Il fait bon vivre en Hollande.
La sortie du très bon Borgman est l’occasion pour nous de nous pencher davantage sur la carrière du réalisateur néerlandais Alex Van Warmerdam. C’est d’autant plus intéressant de se pencher sur Les Habitants dans la mesure où il fait écho à Borgman : vingt ans ont passé, le metteur en scène en profite pour renouveler son regard étrange sur un pays de tabous et de non-dits. Difficile de ne pas être interloqué par cet univers fascinant qu’on découvre avec un plaisir voyeuriste très coupable.
L’univers sans vie de son dernier film, dissimulant des personnages dérangés, est ici au premier plan dans Les Habitants, porté à l’échelle d’une petite ville. Enfin une petite ville, même pas d’ailleurs, puisque le centre du récit est un complexe d’habitations des années 60 n’ayant même pas été achevé. Une rue, quelques maisons et une boucherie perdus au milieu de la plaine hollandaise, non-loin d’une forêt sans vie. Tous les ingrédients sont réunis pour construire cet univers abscons.

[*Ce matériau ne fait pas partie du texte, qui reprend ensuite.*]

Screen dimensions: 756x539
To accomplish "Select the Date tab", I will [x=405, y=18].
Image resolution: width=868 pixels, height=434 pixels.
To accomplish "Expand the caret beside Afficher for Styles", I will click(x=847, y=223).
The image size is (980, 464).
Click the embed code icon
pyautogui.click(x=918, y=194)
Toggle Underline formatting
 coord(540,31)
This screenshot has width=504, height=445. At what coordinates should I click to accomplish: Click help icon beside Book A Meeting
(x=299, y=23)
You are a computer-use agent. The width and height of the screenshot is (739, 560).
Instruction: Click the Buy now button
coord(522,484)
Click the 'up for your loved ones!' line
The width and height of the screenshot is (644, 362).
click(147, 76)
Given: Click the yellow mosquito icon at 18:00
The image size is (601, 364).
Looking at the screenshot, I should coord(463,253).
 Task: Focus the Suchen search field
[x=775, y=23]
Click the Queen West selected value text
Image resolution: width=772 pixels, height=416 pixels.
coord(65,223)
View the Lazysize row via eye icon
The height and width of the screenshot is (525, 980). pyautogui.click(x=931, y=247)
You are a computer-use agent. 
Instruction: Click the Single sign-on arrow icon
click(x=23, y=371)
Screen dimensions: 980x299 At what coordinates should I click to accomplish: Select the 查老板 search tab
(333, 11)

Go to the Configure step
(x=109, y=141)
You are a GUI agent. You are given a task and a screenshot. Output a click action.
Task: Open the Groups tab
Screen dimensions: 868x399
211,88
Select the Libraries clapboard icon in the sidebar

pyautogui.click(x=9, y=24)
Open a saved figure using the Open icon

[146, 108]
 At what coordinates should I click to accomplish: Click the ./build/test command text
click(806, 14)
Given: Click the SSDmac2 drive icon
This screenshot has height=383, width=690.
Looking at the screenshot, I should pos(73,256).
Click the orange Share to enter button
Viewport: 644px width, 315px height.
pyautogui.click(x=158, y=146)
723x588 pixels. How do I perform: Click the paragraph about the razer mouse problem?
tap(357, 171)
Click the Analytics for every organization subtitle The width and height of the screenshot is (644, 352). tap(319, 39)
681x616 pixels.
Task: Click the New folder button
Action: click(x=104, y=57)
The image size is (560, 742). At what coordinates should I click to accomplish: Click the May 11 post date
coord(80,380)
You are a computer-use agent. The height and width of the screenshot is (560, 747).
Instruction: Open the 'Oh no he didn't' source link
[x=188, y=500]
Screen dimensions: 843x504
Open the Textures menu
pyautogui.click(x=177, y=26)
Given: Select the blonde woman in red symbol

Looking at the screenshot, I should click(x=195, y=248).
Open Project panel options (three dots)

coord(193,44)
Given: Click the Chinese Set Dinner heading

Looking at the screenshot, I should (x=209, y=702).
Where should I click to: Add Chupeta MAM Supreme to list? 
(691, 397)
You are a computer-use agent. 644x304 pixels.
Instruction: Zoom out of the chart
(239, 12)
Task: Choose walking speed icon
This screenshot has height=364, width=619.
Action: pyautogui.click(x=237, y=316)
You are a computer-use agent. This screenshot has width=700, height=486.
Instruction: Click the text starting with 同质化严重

On peut éventuellement penser que la recette de Les Habitants s’articule autour d’une mécanique simple (mais pas simpliste) : un échantillon de personnes quelque peu dérangées dans le fond, malgré leur normalité apparente (d’ailleurs, qu’est-ce que la normalité ?) qu’on réunit dans un univers propice aux dérapages. Laissez fermenter quelques années, touillez, laissez refroidir puis servez. Attention, l’arrière-goût est traitre !
Alex Van Warmerdam joue sur la certaine fantaisie de cet univers, jusqu’à même l’emmener aux limites du fantastiques. Il filme néanmoins un univers surréaliste avec la sobriété d’un Michael Haneke. Outre cette ville fantomatique, le caractère fantastique du film apparaît davantage dans la forêt adjacente. L’esthétique-même rappelle le fantastique, dans cette absence de lumière et de profondeur de champ qui pourrait nous faire croire qu’on va croiser une sorcière ou un ogre derrière un arbre.
Tout comme Borgman, Les Habitants est profondément glauque. Les personnages inquiètent et l’étroitesse de l’environnement dans lequel ils sont obligés de se croiser nous fait redouter toute interaction. Insultes, viol, meurtre, presque tout est au programme. Difficile d’éprouver de la sympathie pour quiconque, à part les plus jeunes, ou encore le postier, interprété par le réalisateur lui-même, qui n’est autre qu’un grand enfant. Le film profite par ailleurs de sa contextualisation dans les années 60 afin de renforcer les tabous et jouer sur des situations extrêmes, paraissant d’un autre temps, alors que le métrage n’est réalisé que trente ans plus tard… Pensons justement au personnage noir exposé en cage dans la salle d’exposition de la ville.
Cela dit, à contrario de son dernier film, Van Warmerdam affiche des enjeux moins clairs et moins rythmés dans Les Habitants. Passés la découverte l’univers, les premières interactions, les dérives, la folie montante, le film perd un peu son dynamisme en chemin. On suit le reste du récit de manière plus passive, quoi que l’on demeure toujours guidé par ce voyeurisme un peu honteux, cette curiosité qu’on a à voir une autre culture et à se dire « quelle bande de malades ».
Le plus intéressant demeure probablement de découvrir Borgman (plus accessible, par ailleurs) puis de compléter son visionnage par Les Habitants. On y décèle l’évolution d’un cinéaste (Borgman affichant une maitrise formelle bien plus prononcée) mais également l’évolution d’un regard partant pourtant des mêmes influences : on pense toujours à Scènes de Chasse en Bavière de Peter Fleischmann (peut-être encore plus ici, les films ayant en commun une petite ville et les années 60). Profitons-en pour revisiter Shakespeare : il y a quelque chose de pourri au royaume de Hollande.